Avant le 15 décembre, le Bureau central pour le référendum se prononce définitivement sur la légitimité des requêtes.

La Cour constitutionnelle vérifie ensuite leur recevabilité, en particulier par rapport au deuxième alinéa de l'article 75 de la Constitution, qui limite l'objet du référendum abrogatif. Elle doit procéder à cet examen avant le 20 janvier de l'année suivant celle de l'ordonnance du Bureau central pour le référendum, et sa décision doit être publiée avant le 10 février.
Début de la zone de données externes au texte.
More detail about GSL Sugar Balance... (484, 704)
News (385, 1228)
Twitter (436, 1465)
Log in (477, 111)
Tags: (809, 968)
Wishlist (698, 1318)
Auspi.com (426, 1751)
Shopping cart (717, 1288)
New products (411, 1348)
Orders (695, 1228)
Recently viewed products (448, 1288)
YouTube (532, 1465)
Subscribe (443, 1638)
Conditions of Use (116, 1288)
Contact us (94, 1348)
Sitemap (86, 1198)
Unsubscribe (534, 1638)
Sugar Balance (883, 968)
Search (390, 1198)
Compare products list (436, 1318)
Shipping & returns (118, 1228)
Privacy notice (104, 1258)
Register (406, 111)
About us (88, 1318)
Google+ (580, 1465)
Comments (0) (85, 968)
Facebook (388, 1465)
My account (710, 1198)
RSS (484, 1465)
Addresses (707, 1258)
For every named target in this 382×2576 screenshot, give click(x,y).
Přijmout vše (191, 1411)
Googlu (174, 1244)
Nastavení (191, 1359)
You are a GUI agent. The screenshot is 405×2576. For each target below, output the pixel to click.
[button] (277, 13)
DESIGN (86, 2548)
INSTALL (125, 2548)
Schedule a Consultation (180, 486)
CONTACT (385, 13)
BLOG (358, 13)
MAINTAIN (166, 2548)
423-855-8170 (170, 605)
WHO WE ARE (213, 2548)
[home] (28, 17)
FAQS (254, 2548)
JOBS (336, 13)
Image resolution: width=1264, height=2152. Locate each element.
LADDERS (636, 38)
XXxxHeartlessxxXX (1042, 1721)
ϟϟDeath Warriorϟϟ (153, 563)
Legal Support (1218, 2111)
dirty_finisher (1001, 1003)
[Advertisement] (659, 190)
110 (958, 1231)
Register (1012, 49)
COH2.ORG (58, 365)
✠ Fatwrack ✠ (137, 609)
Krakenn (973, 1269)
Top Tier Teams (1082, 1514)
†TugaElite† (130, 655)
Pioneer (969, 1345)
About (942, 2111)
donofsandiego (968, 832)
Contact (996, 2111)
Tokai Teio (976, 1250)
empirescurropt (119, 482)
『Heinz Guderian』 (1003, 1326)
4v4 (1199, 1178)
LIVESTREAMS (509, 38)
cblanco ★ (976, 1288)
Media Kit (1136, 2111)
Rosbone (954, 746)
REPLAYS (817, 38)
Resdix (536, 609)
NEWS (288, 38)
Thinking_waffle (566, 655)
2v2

Le président de la République fixe par décret en conseil des ministres la date des référendums, qui doivent avoir lieu un dimanche, entre le 15 avril et le 15 juin. Tous ont lieu le même jour.

c) L'effet du référendum

Une proposition soumise à référendum est adoptée si la participation électorale atteint 50 % et si la majorité des votants vote en sa faveur.

Lorsque le résultat du référendum est favorable à la proposition, le président
de la République constate par décret l'abrogation du texte concerné. Cette dernière prend effet le jour suivant la publication du décret au journal officiel. Toutefois, sur proposition du ministre concerné, le président de la République peut retarder de soixante jours l'entrée en vigueur de l'abrogation.

En 1990, la Cour constitutionnelle a interdit au législateur de rétablir les normes abrogées par référendum.

3) La pratique

Bien que les référendums abrogatifs aient été prévus par la Constitution, il a fallu attendre l'adoption de la loi de 1970 pour que les dispositions constitutionnelles fussent appliquées.

L'annexe n° 1 (voir page 25) récapitule les quelque 50 référendums abrogatifs organisés en Italie entre 1970 et 2000. Le premier a eu lieu en 1974.

Jusqu'en 1985, aucun de ces référendums n'a abouti à l'abrogation d'une loi votée par le Parlement. La tendance s'est inversée entre 1987 et 1994 : sauf en 1990 (faute d'une participation suffisante), tous les référendums ont entraîné l'abrogation des normes contestées.

Depuis 1997, la participation a été insuffisante pour permettre l'abrogation des normes contestées.

Les principales critiques apportées au référendum abrogatif portent sur son utilisation excessive et sur la possibilité d'amputer les lois, par le recours à l'abrogation partielle.